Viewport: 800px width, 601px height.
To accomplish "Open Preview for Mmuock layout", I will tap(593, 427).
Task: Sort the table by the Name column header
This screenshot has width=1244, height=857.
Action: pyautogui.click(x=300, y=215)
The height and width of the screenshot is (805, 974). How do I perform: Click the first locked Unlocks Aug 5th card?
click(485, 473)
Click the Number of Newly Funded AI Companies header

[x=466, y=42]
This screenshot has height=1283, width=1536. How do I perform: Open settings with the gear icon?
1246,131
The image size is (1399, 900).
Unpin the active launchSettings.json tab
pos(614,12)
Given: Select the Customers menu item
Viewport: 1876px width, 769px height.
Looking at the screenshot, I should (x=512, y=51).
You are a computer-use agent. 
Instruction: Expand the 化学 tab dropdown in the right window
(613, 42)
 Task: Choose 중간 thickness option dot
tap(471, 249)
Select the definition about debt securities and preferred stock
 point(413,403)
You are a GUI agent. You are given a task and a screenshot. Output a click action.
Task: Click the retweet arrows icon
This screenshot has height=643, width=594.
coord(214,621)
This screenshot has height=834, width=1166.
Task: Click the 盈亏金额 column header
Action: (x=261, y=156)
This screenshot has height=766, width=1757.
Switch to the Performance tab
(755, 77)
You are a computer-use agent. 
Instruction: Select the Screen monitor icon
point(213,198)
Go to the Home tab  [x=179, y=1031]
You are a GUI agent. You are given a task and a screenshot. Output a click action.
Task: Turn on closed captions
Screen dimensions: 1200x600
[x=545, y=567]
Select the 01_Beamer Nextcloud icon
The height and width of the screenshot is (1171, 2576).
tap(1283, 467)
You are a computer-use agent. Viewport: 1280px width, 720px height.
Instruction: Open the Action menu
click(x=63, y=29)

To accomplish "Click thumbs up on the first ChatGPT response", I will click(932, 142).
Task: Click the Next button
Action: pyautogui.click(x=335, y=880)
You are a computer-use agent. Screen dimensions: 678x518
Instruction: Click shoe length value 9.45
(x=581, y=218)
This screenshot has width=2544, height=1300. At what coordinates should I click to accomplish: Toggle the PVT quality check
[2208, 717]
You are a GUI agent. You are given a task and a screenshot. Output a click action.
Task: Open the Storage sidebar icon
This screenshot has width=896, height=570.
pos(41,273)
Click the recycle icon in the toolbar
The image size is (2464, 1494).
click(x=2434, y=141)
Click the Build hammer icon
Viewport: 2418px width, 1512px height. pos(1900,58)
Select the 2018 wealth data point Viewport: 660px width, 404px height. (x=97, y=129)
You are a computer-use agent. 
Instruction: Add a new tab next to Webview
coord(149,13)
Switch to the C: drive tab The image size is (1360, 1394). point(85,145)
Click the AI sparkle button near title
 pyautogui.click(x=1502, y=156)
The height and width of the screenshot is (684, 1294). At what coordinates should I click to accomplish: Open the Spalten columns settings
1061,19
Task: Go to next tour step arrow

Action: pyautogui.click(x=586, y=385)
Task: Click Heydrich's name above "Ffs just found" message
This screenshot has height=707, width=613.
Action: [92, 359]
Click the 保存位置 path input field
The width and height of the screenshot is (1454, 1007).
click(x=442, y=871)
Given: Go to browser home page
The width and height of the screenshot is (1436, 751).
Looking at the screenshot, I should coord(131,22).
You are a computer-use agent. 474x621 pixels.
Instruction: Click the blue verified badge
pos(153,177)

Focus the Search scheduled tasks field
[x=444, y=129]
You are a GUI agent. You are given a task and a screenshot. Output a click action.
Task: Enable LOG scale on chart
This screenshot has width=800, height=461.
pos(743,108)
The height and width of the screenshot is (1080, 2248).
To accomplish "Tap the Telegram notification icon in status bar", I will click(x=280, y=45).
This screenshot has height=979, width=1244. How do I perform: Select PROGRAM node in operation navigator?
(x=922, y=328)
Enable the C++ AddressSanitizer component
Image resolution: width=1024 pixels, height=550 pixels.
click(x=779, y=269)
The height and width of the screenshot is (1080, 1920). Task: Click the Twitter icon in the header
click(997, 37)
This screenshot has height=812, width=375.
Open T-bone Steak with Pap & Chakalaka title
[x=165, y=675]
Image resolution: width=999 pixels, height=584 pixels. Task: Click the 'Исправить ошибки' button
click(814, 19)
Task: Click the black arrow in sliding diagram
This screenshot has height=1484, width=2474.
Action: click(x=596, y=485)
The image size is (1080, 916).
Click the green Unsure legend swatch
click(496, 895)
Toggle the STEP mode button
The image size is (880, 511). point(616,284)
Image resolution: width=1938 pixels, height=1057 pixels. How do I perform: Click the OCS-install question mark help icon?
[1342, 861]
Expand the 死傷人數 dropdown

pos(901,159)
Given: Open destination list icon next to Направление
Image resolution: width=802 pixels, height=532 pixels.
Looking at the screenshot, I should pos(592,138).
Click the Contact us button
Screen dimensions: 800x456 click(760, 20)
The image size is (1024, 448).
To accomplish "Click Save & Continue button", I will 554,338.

━━━

Rewrite the listing above with every "computer-use agent" changed to "screen-control agent" and nothing else altered.

Viewport: 800px width, 601px height.
To accomplish "Open Preview for Mmuock layout", I will tap(593, 427).
Task: Sort the table by the Name column header
This screenshot has width=1244, height=857.
Action: pyautogui.click(x=300, y=215)
The height and width of the screenshot is (805, 974). How do I perform: Click the first locked Unlocks Aug 5th card?
click(485, 473)
Click the Number of Newly Funded AI Companies header

[x=466, y=42]
This screenshot has height=1283, width=1536. How do I perform: Open settings with the gear icon?
1246,131
The image size is (1399, 900).
Unpin the active launchSettings.json tab
pos(614,12)
Given: Select the Customers menu item
Viewport: 1876px width, 769px height.
Looking at the screenshot, I should (x=512, y=51).
You are a screen-control agent. 
Instruction: Expand the 化学 tab dropdown in the right window
(613, 42)
 Task: Choose 중간 thickness option dot
tap(471, 249)
Select the definition about debt securities and preferred stock
 point(413,403)
You are a GUI agent. You are given a task and a screenshot. Output a click action.
Task: Click the retweet arrows icon
This screenshot has height=643, width=594.
coord(214,621)
This screenshot has height=834, width=1166.
Task: Click the 盈亏金额 column header
Action: (x=261, y=156)
This screenshot has height=766, width=1757.
Switch to the Performance tab
(755, 77)
You are a screen-control agent. 
Instruction: Select the Screen monitor icon
point(213,198)
Go to the Home tab  [x=179, y=1031]
You are a GUI agent. You are given a task and a screenshot. Output a click action.
Task: Turn on closed captions
Screen dimensions: 1200x600
[x=545, y=567]
Select the 01_Beamer Nextcloud icon
The height and width of the screenshot is (1171, 2576).
tap(1283, 467)
You are a screen-control agent. Viewport: 1280px width, 720px height.
Instruction: Open the Action menu
click(x=63, y=29)

To accomplish "Click thumbs up on the first ChatGPT response", I will click(932, 142).
Task: Click the Next button
Action: pyautogui.click(x=335, y=880)
You are a screen-control agent. Screen dimensions: 678x518
Instruction: Click shoe length value 9.45
(x=581, y=218)
This screenshot has width=2544, height=1300. At what coordinates should I click to accomplish: Toggle the PVT quality check
[2208, 717]
You are a GUI agent. You are given a task and a screenshot. Output a click action.
Task: Open the Storage sidebar icon
This screenshot has width=896, height=570.
pos(41,273)
Click the recycle icon in the toolbar
The image size is (2464, 1494).
click(x=2434, y=141)
Click the Build hammer icon
Viewport: 2418px width, 1512px height. pos(1900,58)
Select the 2018 wealth data point Viewport: 660px width, 404px height. (x=97, y=129)
You are a screen-control agent. 
Instruction: Add a new tab next to Webview
coord(149,13)
Switch to the C: drive tab The image size is (1360, 1394). point(85,145)
Click the AI sparkle button near title
 pyautogui.click(x=1502, y=156)
The height and width of the screenshot is (684, 1294). At what coordinates should I click to accomplish: Open the Spalten columns settings
1061,19
Task: Go to next tour step arrow

Action: pyautogui.click(x=586, y=385)
Task: Click Heydrich's name above "Ffs just found" message
This screenshot has height=707, width=613.
Action: [92, 359]
Click the 保存位置 path input field
The width and height of the screenshot is (1454, 1007).
click(x=442, y=871)
Given: Go to browser home page
The width and height of the screenshot is (1436, 751).
Looking at the screenshot, I should coord(131,22).
You are a screen-control agent. 474x621 pixels.
Instruction: Click the blue verified badge
pos(153,177)

Focus the Search scheduled tasks field
[x=444, y=129]
You are a GUI agent. You are given a task and a screenshot. Output a click action.
Task: Enable LOG scale on chart
This screenshot has width=800, height=461.
pos(743,108)
The height and width of the screenshot is (1080, 2248).
To accomplish "Tap the Telegram notification icon in status bar", I will click(x=280, y=45).
This screenshot has height=979, width=1244. How do I perform: Select PROGRAM node in operation navigator?
(x=922, y=328)
Enable the C++ AddressSanitizer component
Image resolution: width=1024 pixels, height=550 pixels.
click(x=779, y=269)
The height and width of the screenshot is (1080, 1920). Task: Click the Twitter icon in the header
click(997, 37)
This screenshot has height=812, width=375.
Open T-bone Steak with Pap & Chakalaka title
[x=165, y=675]
Image resolution: width=999 pixels, height=584 pixels. Task: Click the 'Исправить ошибки' button
click(814, 19)
Task: Click the black arrow in sliding diagram
This screenshot has height=1484, width=2474.
Action: click(x=596, y=485)
The image size is (1080, 916).
Click the green Unsure legend swatch
click(496, 895)
Toggle the STEP mode button
The image size is (880, 511). point(616,284)
Image resolution: width=1938 pixels, height=1057 pixels. How do I perform: Click the OCS-install question mark help icon?
[1342, 861]
Expand the 死傷人數 dropdown

pos(901,159)
Given: Open destination list icon next to Направление
Image resolution: width=802 pixels, height=532 pixels.
Looking at the screenshot, I should pos(592,138).
Click the Contact us button
Screen dimensions: 800x456 click(760, 20)
The image size is (1024, 448).
To accomplish "Click Save & Continue button", I will 554,338.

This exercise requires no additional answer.